What is expected -> Please extract, word for word, the part of the report on empty containers piling up at Chinese ports from "Alice Tang is" up to and including "pandemic-induced cargo boom.".

Extracted text ->
▬▬▬

A massive accumulation of empty containers at major Chinese ports can now be seen as entirely contrary to last year’s cargo boom.
According to The LoadStar, the shipping season at the end of this year is very quiet.
Alice Tang is a China-Europe land transport planner at ITS Cargo. She described the scene as an increasing mountain of empty containers building at Chinese ports amid weakening demand.
She said: “Empty containers are piling up at ports including Guangzhou, Yantian, and Shekou.”
Tang added: “Some say they are already piling up on roads, while others say 90% of box spaces are occupied.”
The transport planner explained that Chinese trailer drivers used to bring loaded containers to the terminal and pick up empty containers for the next load, but now most of them no longer pick up empty containers because there is no ‘next shipment.’
Tang said the current situation differs from last year’s Covid pandemic-induced cargo boom.

▬▬▬

The data ->
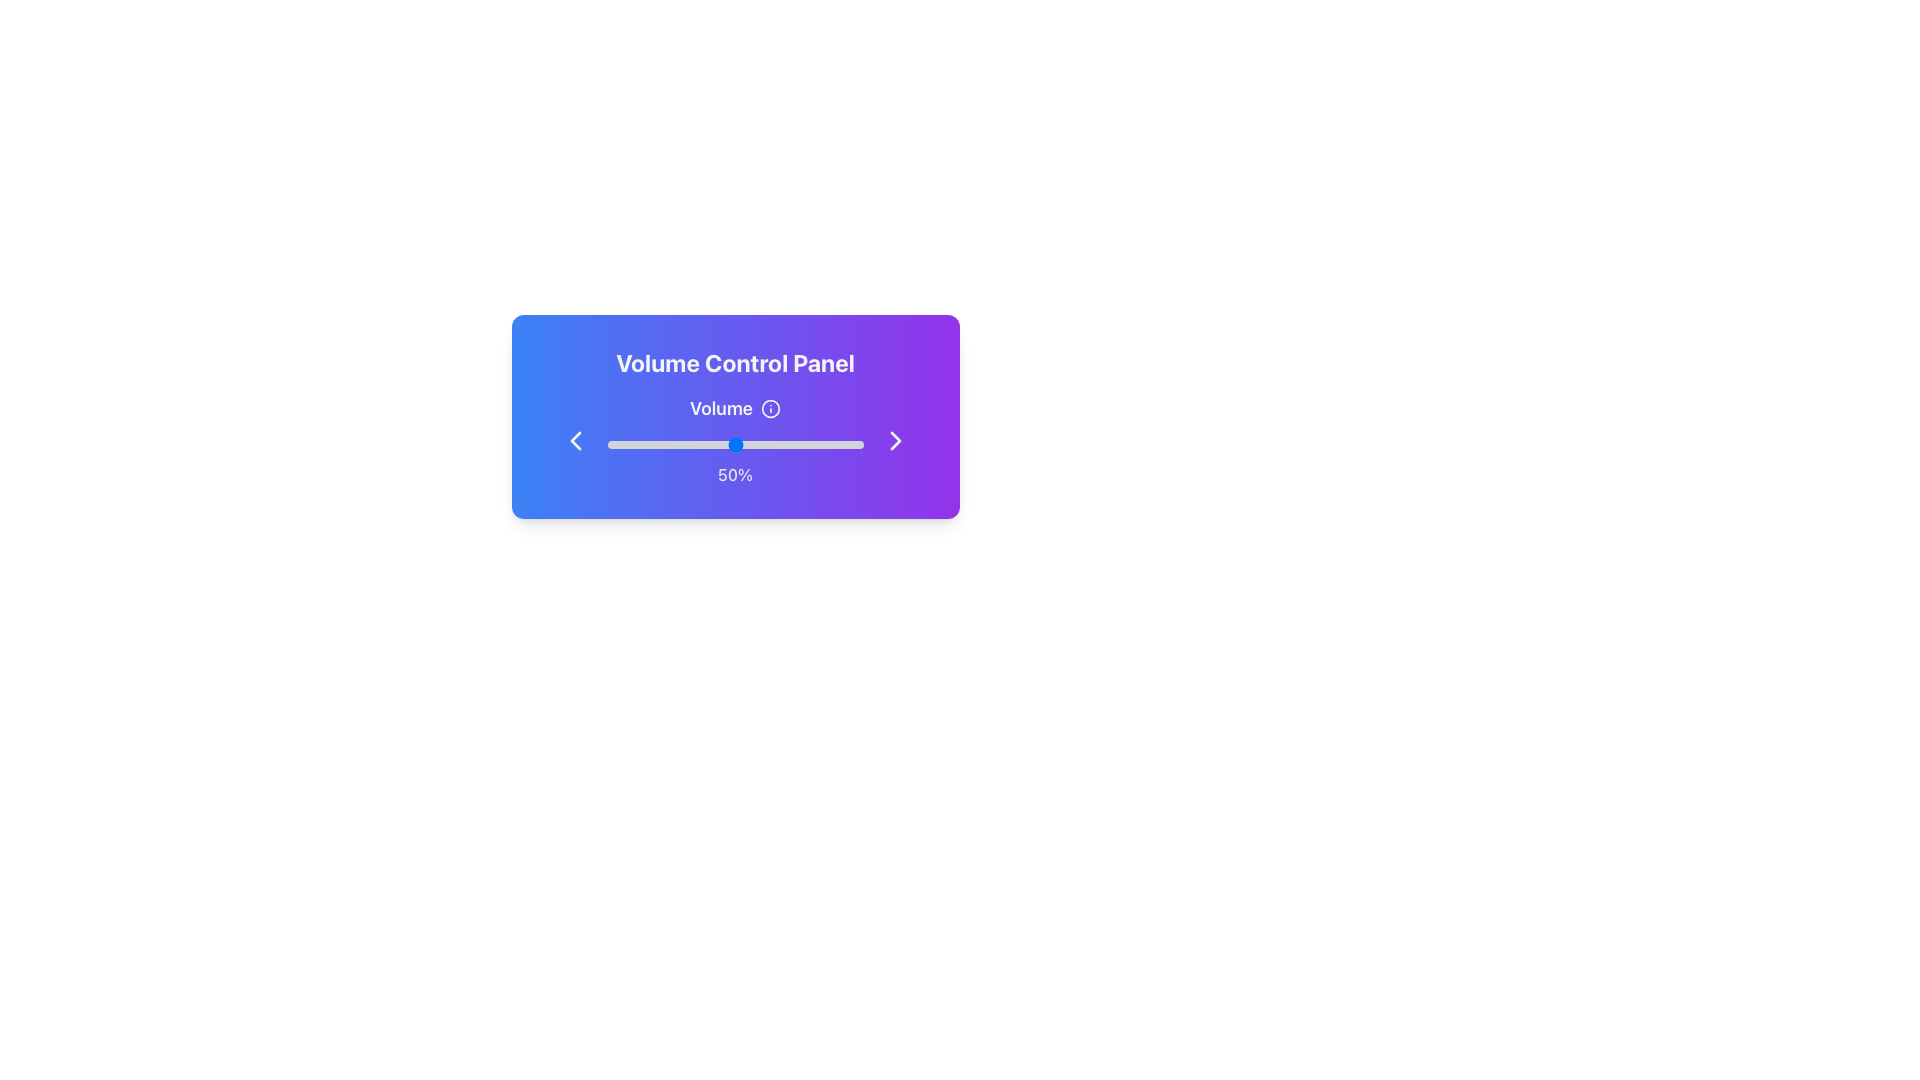  I want to click on the volume level, so click(658, 443).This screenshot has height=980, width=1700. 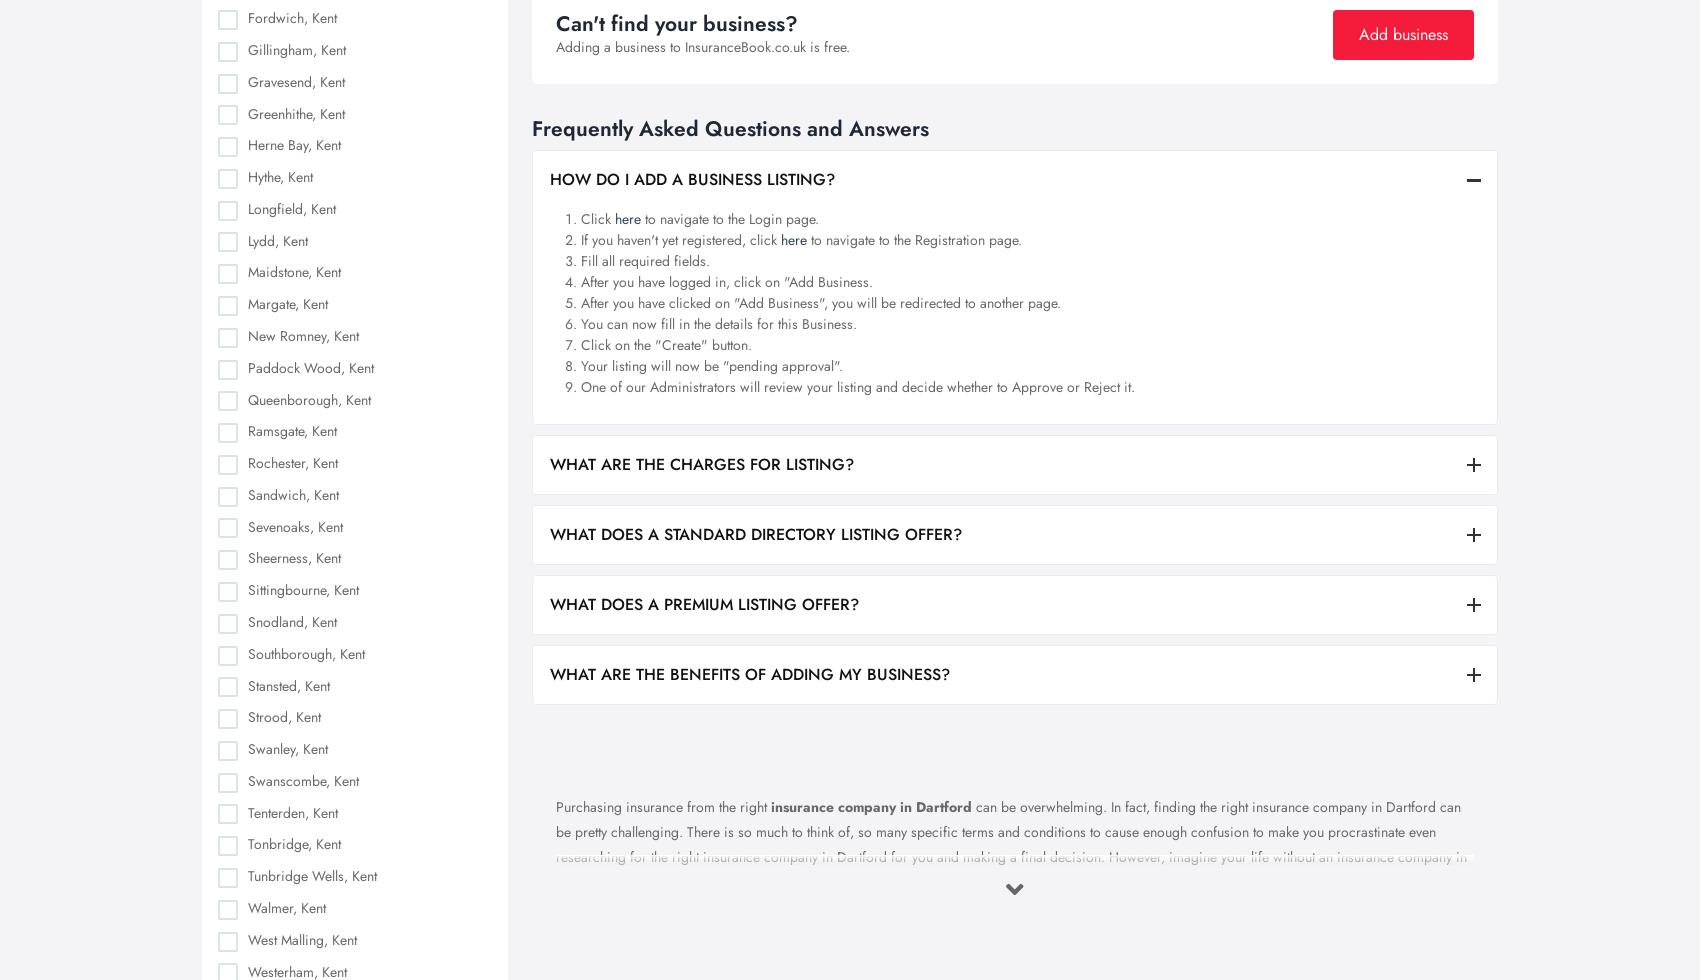 What do you see at coordinates (391, 23) in the screenshot?
I see `'CoverMyBubble'` at bounding box center [391, 23].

▬▬▬

Answer to this exercise ->
Alice Tang is a China-Europe land transport planner at ITS Cargo. She described the scene as an increasing mountain of empty containers building at Chinese ports amid weakening demand.
She said: “Empty containers are piling up at ports including Guangzhou, Yantian, and Shekou.”
Tang added: “Some say they are already piling up on roads, while others say 90% of box spaces are occupied.”
The transport planner explained that Chinese trailer drivers used to bring loaded containers to the terminal and pick up empty containers for the next load, but now most of them no longer pick up empty containers because there is no ‘next shipment.’
Tang said the current situation differs from last year’s Covid pandemic-induced cargo boom.